Commons financial watchdog set to retain Edward Leigh as its chair

7 Jul 05
Edward Leigh looks set to be re-appointed as the chair of the influential Commons' Public Accounts Committee.

08 July 2005

Edward Leigh looks set to be re-appointed as the chair of the influential Commons' Public Accounts Committee.

Leigh is one of five Conservative MPs nominated to sit on the 15-strong committee. Parliamentary convention dictates that the chair goes to an opposition member and Westminster insiders strongly predict Leigh will keep his job.

The post will be confirmed at the first meeting of the PAC in the new Parliament which could be on July 14, a day after the members of all Commons' committees are rubber-stamped by the House.

Other Tories on the PAC will include David Curry, Angela Browning and Richard Bacon, who were all on the committee before the election.

Greg Clark, recently elected as MP for Tunbridge Wells, is a new member. He was previously the Tories' director of policy.
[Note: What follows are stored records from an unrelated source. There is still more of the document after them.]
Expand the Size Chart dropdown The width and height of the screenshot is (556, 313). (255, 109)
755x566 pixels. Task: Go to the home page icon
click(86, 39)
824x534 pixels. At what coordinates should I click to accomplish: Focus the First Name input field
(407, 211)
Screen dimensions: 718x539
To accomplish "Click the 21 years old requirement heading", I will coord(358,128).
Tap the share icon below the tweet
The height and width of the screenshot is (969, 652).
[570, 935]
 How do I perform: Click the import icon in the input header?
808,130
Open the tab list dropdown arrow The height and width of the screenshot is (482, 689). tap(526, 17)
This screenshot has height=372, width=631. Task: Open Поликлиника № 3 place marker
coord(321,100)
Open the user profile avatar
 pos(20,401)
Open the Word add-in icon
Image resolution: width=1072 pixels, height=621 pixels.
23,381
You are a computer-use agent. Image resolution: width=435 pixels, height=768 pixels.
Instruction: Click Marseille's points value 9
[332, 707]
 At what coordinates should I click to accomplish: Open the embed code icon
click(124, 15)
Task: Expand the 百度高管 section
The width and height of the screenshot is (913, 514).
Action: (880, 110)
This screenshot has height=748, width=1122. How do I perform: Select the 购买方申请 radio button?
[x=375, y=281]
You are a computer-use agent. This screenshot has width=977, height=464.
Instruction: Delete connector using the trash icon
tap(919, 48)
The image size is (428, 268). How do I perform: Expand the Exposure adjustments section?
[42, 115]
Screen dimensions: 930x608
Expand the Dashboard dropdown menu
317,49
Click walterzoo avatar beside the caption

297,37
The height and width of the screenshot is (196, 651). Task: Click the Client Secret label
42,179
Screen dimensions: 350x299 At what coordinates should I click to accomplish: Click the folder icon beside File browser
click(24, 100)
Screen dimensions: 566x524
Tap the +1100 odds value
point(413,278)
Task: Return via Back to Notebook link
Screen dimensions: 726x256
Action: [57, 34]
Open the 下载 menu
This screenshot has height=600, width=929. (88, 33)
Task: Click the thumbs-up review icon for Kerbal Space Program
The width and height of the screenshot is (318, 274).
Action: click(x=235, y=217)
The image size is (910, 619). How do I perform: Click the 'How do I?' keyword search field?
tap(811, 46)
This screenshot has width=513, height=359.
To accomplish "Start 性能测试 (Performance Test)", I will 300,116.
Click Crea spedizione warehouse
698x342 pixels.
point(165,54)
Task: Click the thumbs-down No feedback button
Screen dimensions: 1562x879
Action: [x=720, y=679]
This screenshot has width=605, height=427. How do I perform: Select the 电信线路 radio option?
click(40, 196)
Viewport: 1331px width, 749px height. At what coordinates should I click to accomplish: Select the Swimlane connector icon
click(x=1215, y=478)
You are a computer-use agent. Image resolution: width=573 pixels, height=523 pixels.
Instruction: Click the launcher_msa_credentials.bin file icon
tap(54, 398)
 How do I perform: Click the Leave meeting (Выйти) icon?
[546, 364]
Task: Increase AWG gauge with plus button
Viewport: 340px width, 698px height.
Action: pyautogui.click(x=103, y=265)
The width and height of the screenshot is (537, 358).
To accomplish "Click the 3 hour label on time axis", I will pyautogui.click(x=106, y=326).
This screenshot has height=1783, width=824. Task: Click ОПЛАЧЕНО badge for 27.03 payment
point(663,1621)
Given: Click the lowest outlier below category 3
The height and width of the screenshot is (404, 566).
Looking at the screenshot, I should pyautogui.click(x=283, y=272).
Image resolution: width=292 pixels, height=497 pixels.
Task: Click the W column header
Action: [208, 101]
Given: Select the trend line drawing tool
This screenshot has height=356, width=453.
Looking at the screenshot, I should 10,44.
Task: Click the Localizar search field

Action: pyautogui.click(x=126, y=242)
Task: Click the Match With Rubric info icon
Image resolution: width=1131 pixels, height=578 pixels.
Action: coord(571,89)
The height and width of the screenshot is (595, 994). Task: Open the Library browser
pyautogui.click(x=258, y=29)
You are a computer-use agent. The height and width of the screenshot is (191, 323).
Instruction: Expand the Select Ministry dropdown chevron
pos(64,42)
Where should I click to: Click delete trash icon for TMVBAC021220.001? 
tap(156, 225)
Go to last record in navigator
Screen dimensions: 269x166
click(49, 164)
Labour members expected to be appointed include the veteran Alan Williams.

Leigh, the MP for Gainsborough, described the post as one of 'the top 20-30 jobs in Parliament'. He told PF: 'I think it's certainly the best committee chairmanship. The committee is recognised as being the most effective, as it has the National Audit Office behind it.

'It is more like being a minister of state or in the shadow Cabinet.'

Leigh was appointed chair in October 2001, taking over from David Davis, now a contender for the Tory leadership. Under Leigh's stewardship the committee has highlighted problems in the government's privatisation of the National Air Traffic Services and revealed a £1bn cost to the taxpayer to set up the Tube public- private partnership.

Selection of the Commons' committees has not been without incident. Party leaders have a big say on who sits on which committee and the government was accused of packing the committee that will scrutinise the controversial ID cards proposal with ultra-loyal backbenchers.

One Labour MP, Graham Allen, has suggested a system whereby MPs elect the committees.

Allen, if he gets enough support from other MPs, could put down an amendment in the House emphasising that the committees belong to Parliament and ensuring members are elected by secret ballot.